On my new Kuota KOM I hung with the big-boy climbers on Dry Run and Kugler Mill last night, two 8-10 minute climbs.  102% of lactate threshold on the ticker-o-meter was sustainable.  It ticked to 105 when someone punched it on the last riser.  I recovered quickly.  Fitness is budding.  Along with the first races, the farmer tan is around the corner.  These are the real signs of spring.  

Monday, March 22, 2010

Farmer Blow...Don't Blow It

Farmers, runners, kayakers, cyclists all have one thing in common: the farmer blow.  If there’s not one already, there’s bound to be a 2nd definition of Farmer Blow on the Urban Dictionary that has nothing to do with snot, nor a bike, but a whole lot to do with the art of rural love making.  This is about the first definition: the act of dislodging a nose nugget with nothing but forced nasal air.  Moreover, I cannot stress this enough, while farmer blows may be an accepted practice while riding a bicycle, doing another outdoor sport or gathering the harvest, it should not be practiced anywhere else…like say while wearing a designer suit just before a meeting with a big client.  Yes…it happened.  Yes…people were horrified.  No…it wasn’t me and no I will never tell.
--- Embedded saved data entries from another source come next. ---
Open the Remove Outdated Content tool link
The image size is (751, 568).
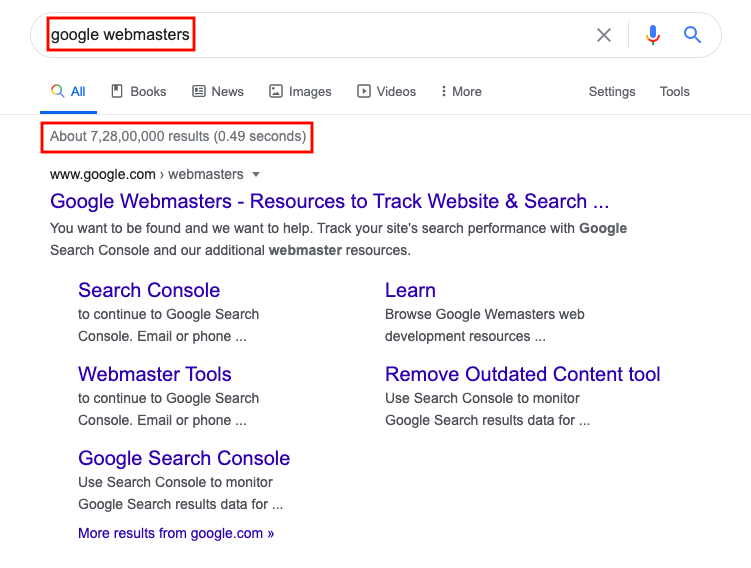pos(523,374)
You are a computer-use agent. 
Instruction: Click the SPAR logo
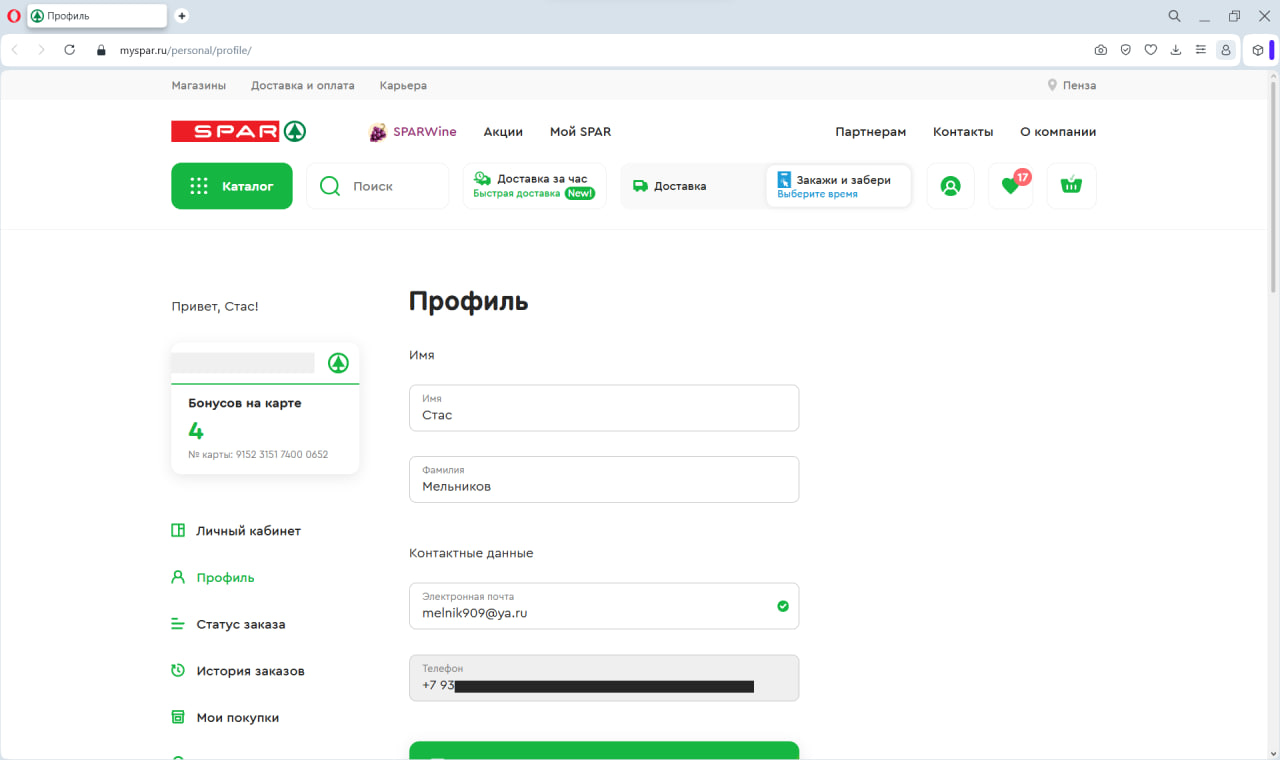click(x=237, y=131)
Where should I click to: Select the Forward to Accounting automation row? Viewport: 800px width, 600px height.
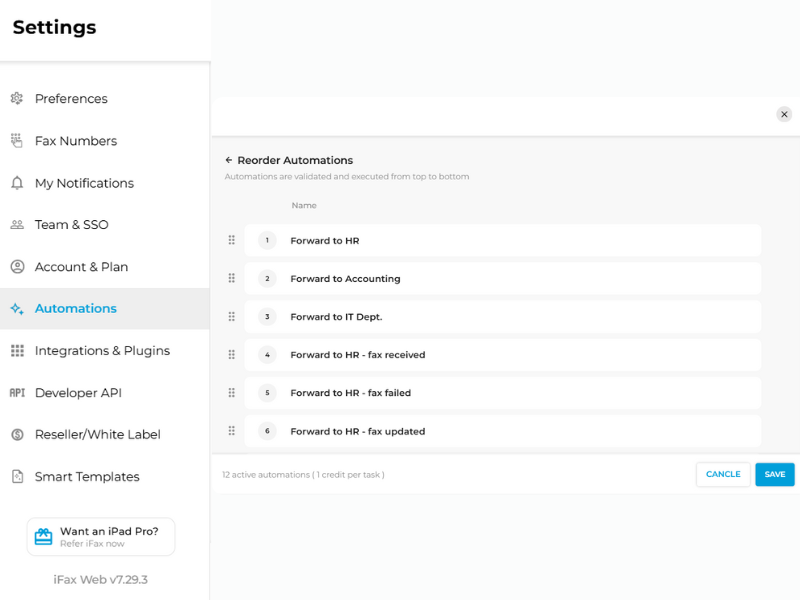[x=500, y=278]
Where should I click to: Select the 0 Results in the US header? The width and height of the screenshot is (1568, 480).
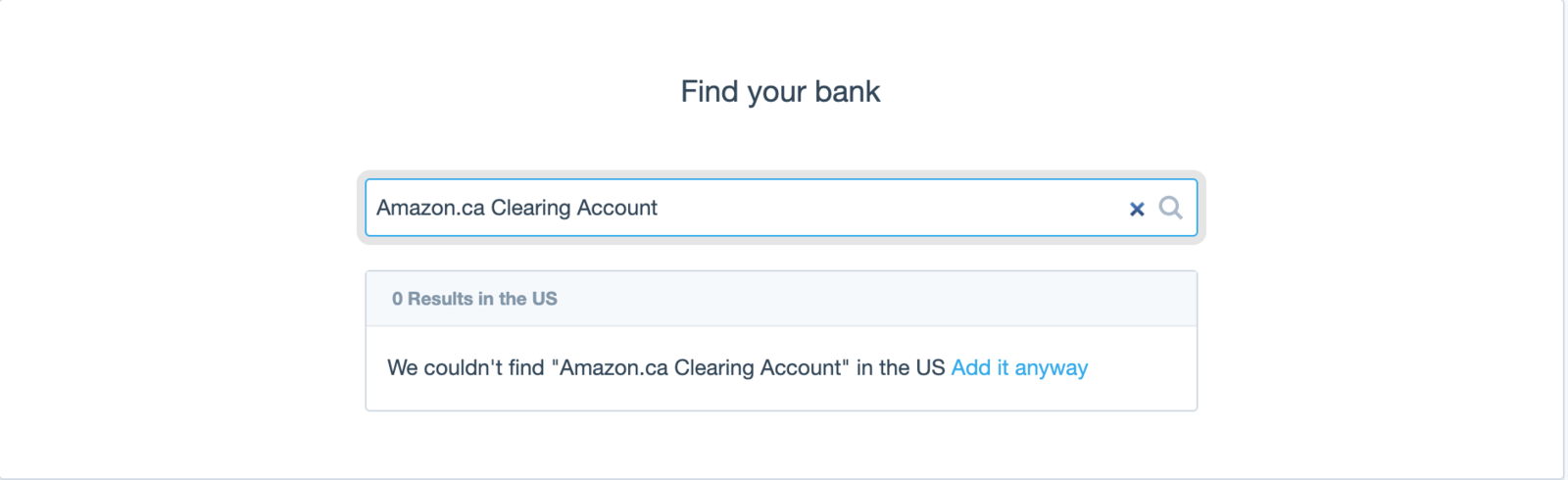coord(781,299)
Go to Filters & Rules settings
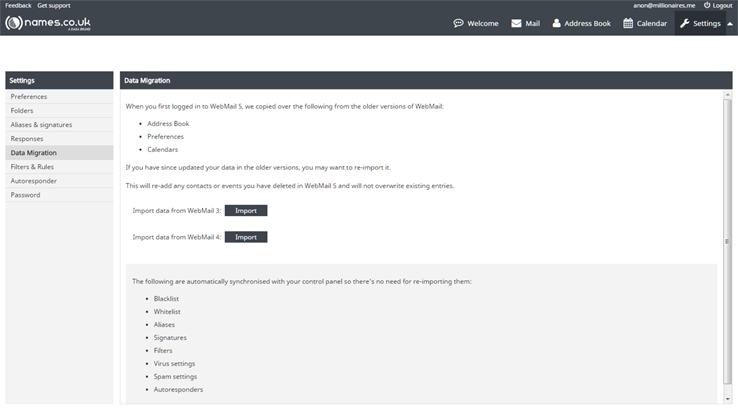 32,167
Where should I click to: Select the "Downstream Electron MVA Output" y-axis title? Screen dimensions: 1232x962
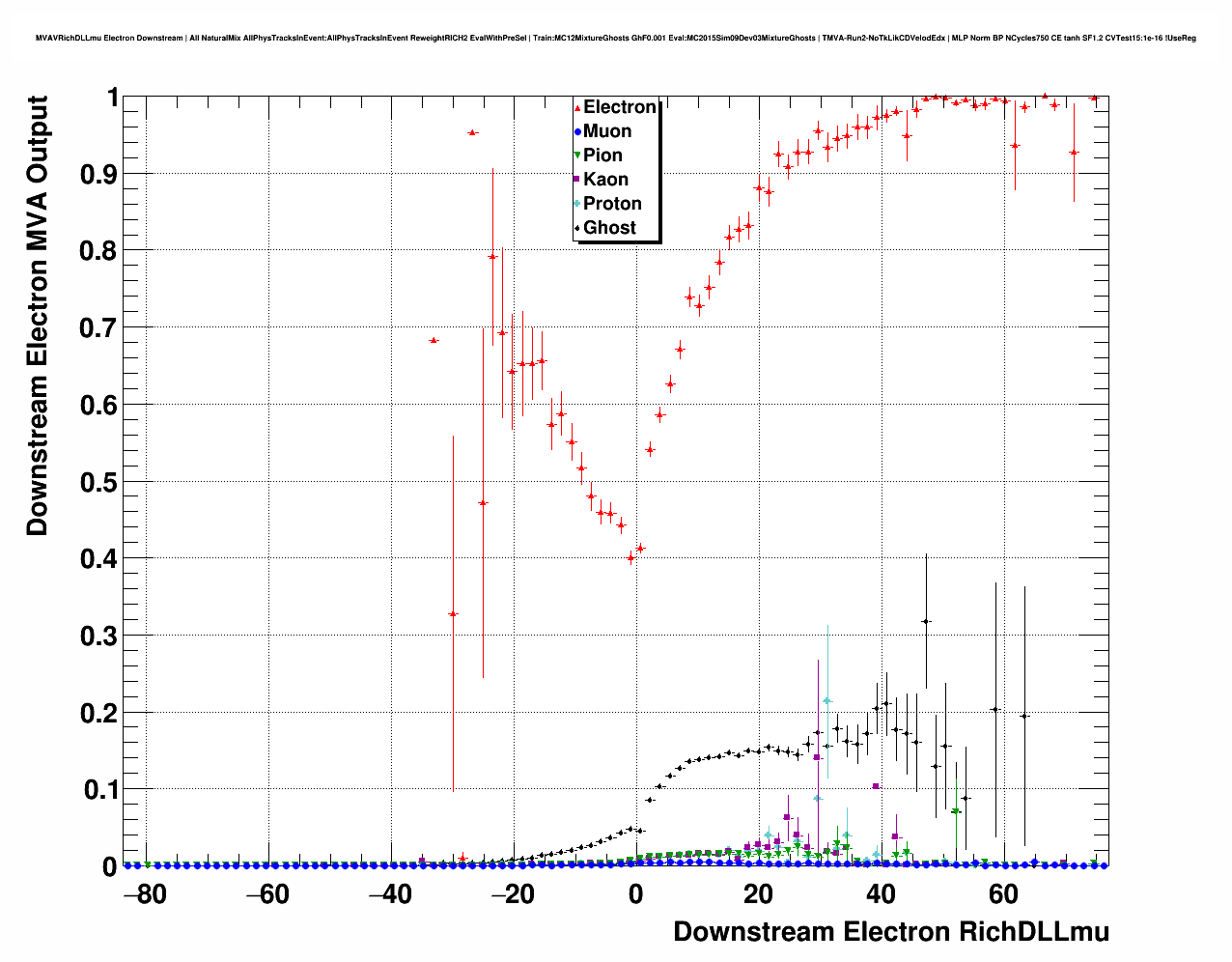tap(38, 316)
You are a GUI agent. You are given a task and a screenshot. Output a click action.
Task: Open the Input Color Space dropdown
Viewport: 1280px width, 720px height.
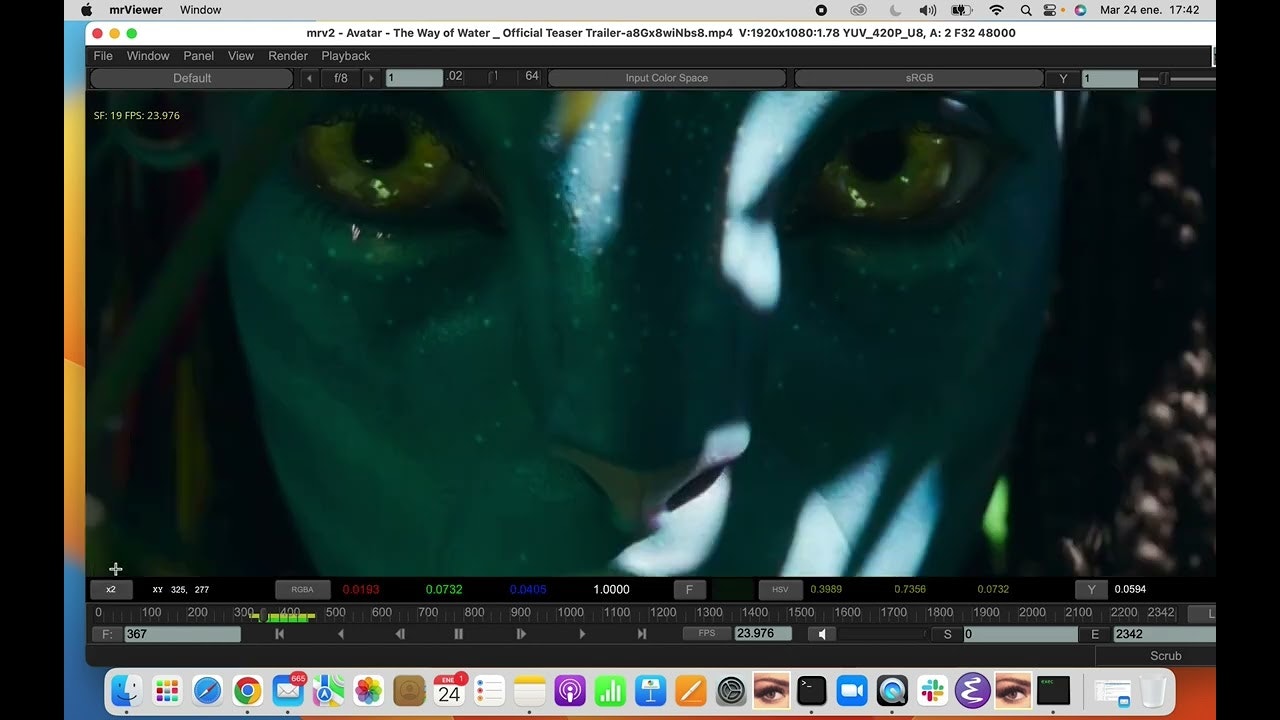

Personally, just like snapping with my left hand or rolling my tongue upside down, I can’t do a farmer blow.  Part of it is the dexterity and body coordination necessary, the other part is I fear, unlike my ability to spit like a major leaguer in the dugout, I may lack control of the trajectory of something flying out of my nose.  The last part is that, even though I still laugh at farts, I somehow think farmer blows are as gross as my cat licking the earwax of used Q-tips or my retired mother letting the parakeet rub its parakeet bits against her knuckle while sitting on her hand and dismissing it as “natural.”  Still I envy those with the talent.

There are cyclists I know that can accurately fire a mucus missile better than most Redman users can hit a spittoon.  Pa-bing!  While riding at high speed they can deftly plug the unclogged nostril with one finger, and like a potato gun, can air-cannon the booger ball from the other precisely under their arm, above their leg and right into the sewer on the side of the road.  Two points!  I’ve seen it.  It was so amazing and spectacular I nearly applauded.  Bravo Maestro of the Mucus.  Bravo!

It just so happens that one of these mucus maestro cyclists was traveling on business.  Dressed in the finest BananaRepublic.com can deliver and headed into an important client meeting, they and their boss parked their shared rental car and gathered their laptops and folders.  With the traditional “is there any spinach in my teeth” pre-meeting checks taking place, the at-work cyclist checked that the shoes weren’t scuffed, finger nails were clean, put finger to nose and pulled the trigger.  Mmmph-phoop.  Oh yeah.  Then, like a best man adjusting himself in front of first-time family, the reality of the situation overtook the cyclist.  At first, the cyclist thought, “maybe the boss didn’t see it.”  Which of course lasted all of 1.4 seconds when the boss asked, “did you…uh…just…,” without finishing the question.  Yes.  Yes came the sheepish admission.  For splayed on the lapel of that freshly dry cleaned high end suit jacket lay the shrapnel of proof.

Friday, March 12, 2010

Now That's A Good Lookin' Rack!


“Hey good lookin’ we’ll be back to pick ya up later!”  Of course my younger readers might not remember this Karaoke precursor gem of a commercial with all the quality of a bad Saturday Night Live skit, but the quote from the Mister Microphone guy in the convertible is forever engrained in the hard drive of my brain in the same folder as the file for the Chia Pet jingle.  It’s so funny I want to say it again, wink and point my finger at you, “Hey good lookin’ we’ll be back to pick ya up later!”  Hang on.  Let me wipe the laughing tear from my cheek before it drips on the keyboard. 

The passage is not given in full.